Die Hamburger Pop-Rock-Band »Revolverheld« gibt ein Gratiskonzert im Seltersweg - und lässt sich von den Massen gebührend feiern

Gießen. Keine Absperrungen, kein Graben, kein grimmig dreinblickendes Security-Personal: Näher kann man der Erfolgsband »Revolverheld« bei einem Live-Konzert nicht kommen. Das gilt allerdings nur für diejenigen, die früh genug dran waren. Denn nichts ging mehr im Seltersweg, kurz bevor sich das Hamburger Pop-Rock-Quartett am Mittwoch gegen 15.30 Uhr zu einem kleinen Gratiskonzert auf einer mobilen Bühne angekündigt hatte.

Schon kurz vor dem Kaufhaus Galeria war Schluss, so dicht gedrängt standen die Menschen in der an diesem Vorweihnachtstag ohnehin äußerst belebten Einkaufsstraße. Von der anderen Seite aus sperrten die Ordnungshüter sicherheitshalber den Durchgang unterhalb des Elefantenklos ab, sodass sich von dort kein Nachzügler mehr vor die Bühne schieben konnte. Die Stimmung war dennoch ausgelassen und entspannt, als die Musiker dann eine knappe Viertelstunde später tatsächlich unter großem Jubel die kleine Bühne betraten.
========================================
Führe den Bericht über das Gratiskonzert von »Revolverheld« im Seltersweg im Anschluss an seinen letzten Satz weiter.

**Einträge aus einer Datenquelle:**
========================================
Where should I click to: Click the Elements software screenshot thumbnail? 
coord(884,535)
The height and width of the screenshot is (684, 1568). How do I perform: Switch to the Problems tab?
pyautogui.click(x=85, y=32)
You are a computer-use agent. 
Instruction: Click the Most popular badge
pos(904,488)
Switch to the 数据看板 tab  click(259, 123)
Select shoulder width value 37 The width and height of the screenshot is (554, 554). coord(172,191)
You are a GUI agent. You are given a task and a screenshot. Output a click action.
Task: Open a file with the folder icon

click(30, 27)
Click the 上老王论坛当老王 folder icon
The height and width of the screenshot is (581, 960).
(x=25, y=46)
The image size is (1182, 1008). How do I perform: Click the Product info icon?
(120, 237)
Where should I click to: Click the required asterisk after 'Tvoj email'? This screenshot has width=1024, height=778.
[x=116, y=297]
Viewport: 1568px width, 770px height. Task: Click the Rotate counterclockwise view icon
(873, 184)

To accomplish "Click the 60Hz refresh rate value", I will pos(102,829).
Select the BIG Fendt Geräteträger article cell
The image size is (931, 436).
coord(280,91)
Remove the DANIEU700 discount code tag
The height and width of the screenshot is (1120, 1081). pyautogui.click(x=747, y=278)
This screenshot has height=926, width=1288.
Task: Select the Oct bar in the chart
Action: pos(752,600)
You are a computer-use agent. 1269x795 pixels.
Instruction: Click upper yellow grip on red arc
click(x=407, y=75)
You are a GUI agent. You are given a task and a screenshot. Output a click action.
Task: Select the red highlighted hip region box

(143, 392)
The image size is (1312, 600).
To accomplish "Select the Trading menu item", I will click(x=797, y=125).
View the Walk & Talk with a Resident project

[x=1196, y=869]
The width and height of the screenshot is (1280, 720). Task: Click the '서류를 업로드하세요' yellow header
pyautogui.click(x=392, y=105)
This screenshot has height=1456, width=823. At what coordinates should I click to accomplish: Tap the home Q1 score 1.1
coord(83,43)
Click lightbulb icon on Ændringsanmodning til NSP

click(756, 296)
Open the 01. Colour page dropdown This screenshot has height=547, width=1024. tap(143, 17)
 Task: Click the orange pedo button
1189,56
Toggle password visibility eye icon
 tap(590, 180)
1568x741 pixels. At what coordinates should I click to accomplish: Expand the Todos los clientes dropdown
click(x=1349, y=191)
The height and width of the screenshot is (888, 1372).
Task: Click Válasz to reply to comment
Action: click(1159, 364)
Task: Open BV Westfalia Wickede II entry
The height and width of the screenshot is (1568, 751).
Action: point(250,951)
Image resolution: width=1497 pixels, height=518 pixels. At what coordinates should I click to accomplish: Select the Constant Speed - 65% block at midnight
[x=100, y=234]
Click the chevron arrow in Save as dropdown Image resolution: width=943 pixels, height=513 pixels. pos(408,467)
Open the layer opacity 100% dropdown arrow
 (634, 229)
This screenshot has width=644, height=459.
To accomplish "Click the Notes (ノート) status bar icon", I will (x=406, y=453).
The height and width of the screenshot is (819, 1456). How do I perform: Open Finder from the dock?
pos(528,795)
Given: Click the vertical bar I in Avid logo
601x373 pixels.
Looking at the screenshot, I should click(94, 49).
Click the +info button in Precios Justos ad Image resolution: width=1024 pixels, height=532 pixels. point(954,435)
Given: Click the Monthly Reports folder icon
========================================
**Schriftliche Antwort:**
Und das Quartett aus Hamburg zeigte sich sichtlich beeindruckt von der Masse, die ihnen unzählige Köpfe und Handys entgegenreckte. »Ist denn die ganze Stadt heute da?«, staunte Sänger Johannes Strate. Dabei hatten sie doch eigentlich nur eine »Schnapsidee« auf ihre Tauglichkeit prüfen wollen, wie er zu Beginn des Auftritts erzählte. »Wir haben uns vor einer Woche überlegt, wo es im Sommer schön ist«, sagte der Sänger. So kamen die Musiker auf den »Kultursommer« in Gießen, wo sie auch im August 2023 wieder auftreten werden. »Und dann dachten wir: Vielleicht ist es da ja auch im Winter schön.« So klingelte der Sänger kurzerhand bei Markus Pfeffer durch, dem Produktionsleiter des »Kultursommer«-Veranstalters Konzertbüro Bahl. Und der versprach ihm, eine Bühne für das Vorhaben zu organisieren. Eigentlich hatte die Band nun allerdings »erwartet, in einer dunklen Weihnachtsmarktecke vor zwei Räubern zu spielen«, lachte der Sänger. Da haben er und seine drei Mitstreiter sich jedoch getäuscht.

Ihr Gießener Publikum, Menschen aller Generationen vom mitklatschenden Kleinkind bis zur beseelten Seniorin, erwies sich nicht nur als begeisterungsfähig, sondern auch als überaus textsicher. So sprang der Funke zwischen Band und Fans direkt über. Strate zeigte sich zudem als blendend gelaunter Conferencier, der zwischen den Songs immer wieder kleine Anekdoten zum Besten gab. Dazu ließ er sich einen Glühwein reichen - trotz des lauen »Gießener Winters« - und entschuldigte sich vorsorglich bei den Geschäftsleuten der Straße. »Vielleicht könnt ihr euch alle nachher noch ein Brötchen kaufen«, schlug er vor, um eventuelle Verdienstausfälle zu begrenzen. Schließlich war während des Auftritts an einen Einkauf in den angrenzenden Läden nicht zu denken.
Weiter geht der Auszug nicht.